_TEXT SECTION_.
——

Your Backlog is Not a Burden, It's a Goldmine
Why allow your gaming library to cause you so much stress?
The Backlog Doesn’t Have to Feel Like a To-Do List
As a busy dad, I’ve already got enough games in my backlog to last a lifetime — and I know I’m not alone. For a lot of gamers, that backlog has become a genuine source of stress. It makes you rush through games you’re actually enjoying, and feel guilty every time you buy something new.
I don’t see it that way. Especially now, as games and hardware keep getting more expensive alongside everything else in our lives, I think it’s time we started looking at the backlog differently. Not as a burden, but as a gold mine.
I’m not here to judge anyone who genuinely wants to work through their backlog or complete a specific series — I think that’s a worthwhile goal. But if you’re someone who feels a sense of dread every time you open your Steam library, or apathy when you can’t decide what to play, then I think there’s a better way to think about all of this.
Toxic Productivity in our Hobbies
I wonder if the whole obsession with clearing the backlog is really just toxic productivity spilling over into our hobbies, as it’s done with so many other parts of our lives. We’re comparing our game collections to an overflowing inbox or a work to-do list — but why? We don’t treat books or records that way. People stack their shelves with both and nobody expects them to have read or listened to everything on there. So why does a collection of video games carry so much weight?

——

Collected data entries
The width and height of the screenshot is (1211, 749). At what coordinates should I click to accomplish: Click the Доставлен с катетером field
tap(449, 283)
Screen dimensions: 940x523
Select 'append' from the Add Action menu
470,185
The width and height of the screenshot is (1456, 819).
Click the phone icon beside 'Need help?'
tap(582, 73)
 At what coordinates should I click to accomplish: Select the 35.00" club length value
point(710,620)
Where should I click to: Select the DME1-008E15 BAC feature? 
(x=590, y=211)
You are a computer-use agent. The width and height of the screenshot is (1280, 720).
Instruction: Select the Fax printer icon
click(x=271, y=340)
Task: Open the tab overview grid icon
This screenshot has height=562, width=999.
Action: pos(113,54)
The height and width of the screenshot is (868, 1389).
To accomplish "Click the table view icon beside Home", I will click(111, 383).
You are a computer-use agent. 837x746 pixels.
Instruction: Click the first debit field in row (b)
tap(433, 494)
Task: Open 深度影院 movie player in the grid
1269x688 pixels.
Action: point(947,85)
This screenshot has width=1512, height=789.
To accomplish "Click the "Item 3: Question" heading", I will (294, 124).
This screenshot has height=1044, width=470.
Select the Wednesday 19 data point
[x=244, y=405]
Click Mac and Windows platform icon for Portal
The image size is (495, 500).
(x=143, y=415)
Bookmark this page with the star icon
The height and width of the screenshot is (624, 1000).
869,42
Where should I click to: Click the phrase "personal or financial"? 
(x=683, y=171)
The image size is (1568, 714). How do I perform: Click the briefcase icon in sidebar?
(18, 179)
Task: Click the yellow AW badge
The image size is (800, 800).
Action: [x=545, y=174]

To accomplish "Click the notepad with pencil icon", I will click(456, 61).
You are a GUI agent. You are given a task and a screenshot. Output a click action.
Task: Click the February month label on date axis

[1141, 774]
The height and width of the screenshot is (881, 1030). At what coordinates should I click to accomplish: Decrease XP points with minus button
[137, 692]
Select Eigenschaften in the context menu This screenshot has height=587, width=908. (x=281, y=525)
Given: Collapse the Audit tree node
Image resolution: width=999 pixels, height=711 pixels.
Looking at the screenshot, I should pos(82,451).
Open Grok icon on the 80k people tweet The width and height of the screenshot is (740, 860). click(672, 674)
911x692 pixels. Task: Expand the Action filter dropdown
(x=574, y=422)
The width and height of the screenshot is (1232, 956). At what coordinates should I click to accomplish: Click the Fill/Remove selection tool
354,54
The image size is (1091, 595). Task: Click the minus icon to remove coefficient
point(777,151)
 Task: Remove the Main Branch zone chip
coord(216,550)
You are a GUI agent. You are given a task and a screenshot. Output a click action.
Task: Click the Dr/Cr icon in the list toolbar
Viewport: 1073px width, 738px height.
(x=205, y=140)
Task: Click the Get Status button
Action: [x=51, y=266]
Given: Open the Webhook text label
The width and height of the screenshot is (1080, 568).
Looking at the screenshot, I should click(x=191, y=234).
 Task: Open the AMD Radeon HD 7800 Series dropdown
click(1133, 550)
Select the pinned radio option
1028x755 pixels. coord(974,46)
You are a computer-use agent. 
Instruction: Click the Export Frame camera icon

——

_TASK_. Continue the text on gaming backlogs from the point where it stops.

_TASK RESULT_.
Part of it comes down to cost. Games are generally much more expensive than books, and seeing them all laid out in a digital storefront is a constant reminder of what you’ve spent. The internet doesn’t help either — spoilers are everywhere, so leaving a game unplayed for too long feels genuinely risky.
Then there’s the environment those storefronts create. Steam in particular is full of triggers designed to get you spending rather than playing. And a lot of the games clogging up our backlogs aren’t even ones we actively chose — they arrived via PlayStation Premium or Game Pass, filler titles bundled in to make subscriptions feel like better value than they are. From there it’s a short hop to Steam sales, where a game you were only mildly curious about suddenly looks unmissable at 80% off, even though you’re far more excited about something releasing next week at full price.
Being patient and waiting for the right price on specific titles is a smart approach, but it takes planning and real discipline. Switching off sale notifications or removing the store apps from your phone entirely is a small change that can make a surprisingly big difference.
Know Your Own Patterns
There’s also something to be said for actually knowing yourself as a gamer. I took the time last year to go through my Steam and Nintendo year-in-review data and tried to work out which games I was genuinely playing and for how long. A clear pattern emerged: I tend to reach around the 18-hour mark in a game and then either stall out or commit fully and sink hundreds of hours into it.
That data was genuinely useful. It gave me a clearer sense of which games have the staying power to keep me engaged all the way through, and it also helped me identify the trigger points that cause me to drop something — whether that’s burnout, fatigue, or just a type of game I should probably stop buying in the first place.
It’s a simple exercise, but understanding your own habits takes a lot of the guilt and guesswork out of how you engage with your library.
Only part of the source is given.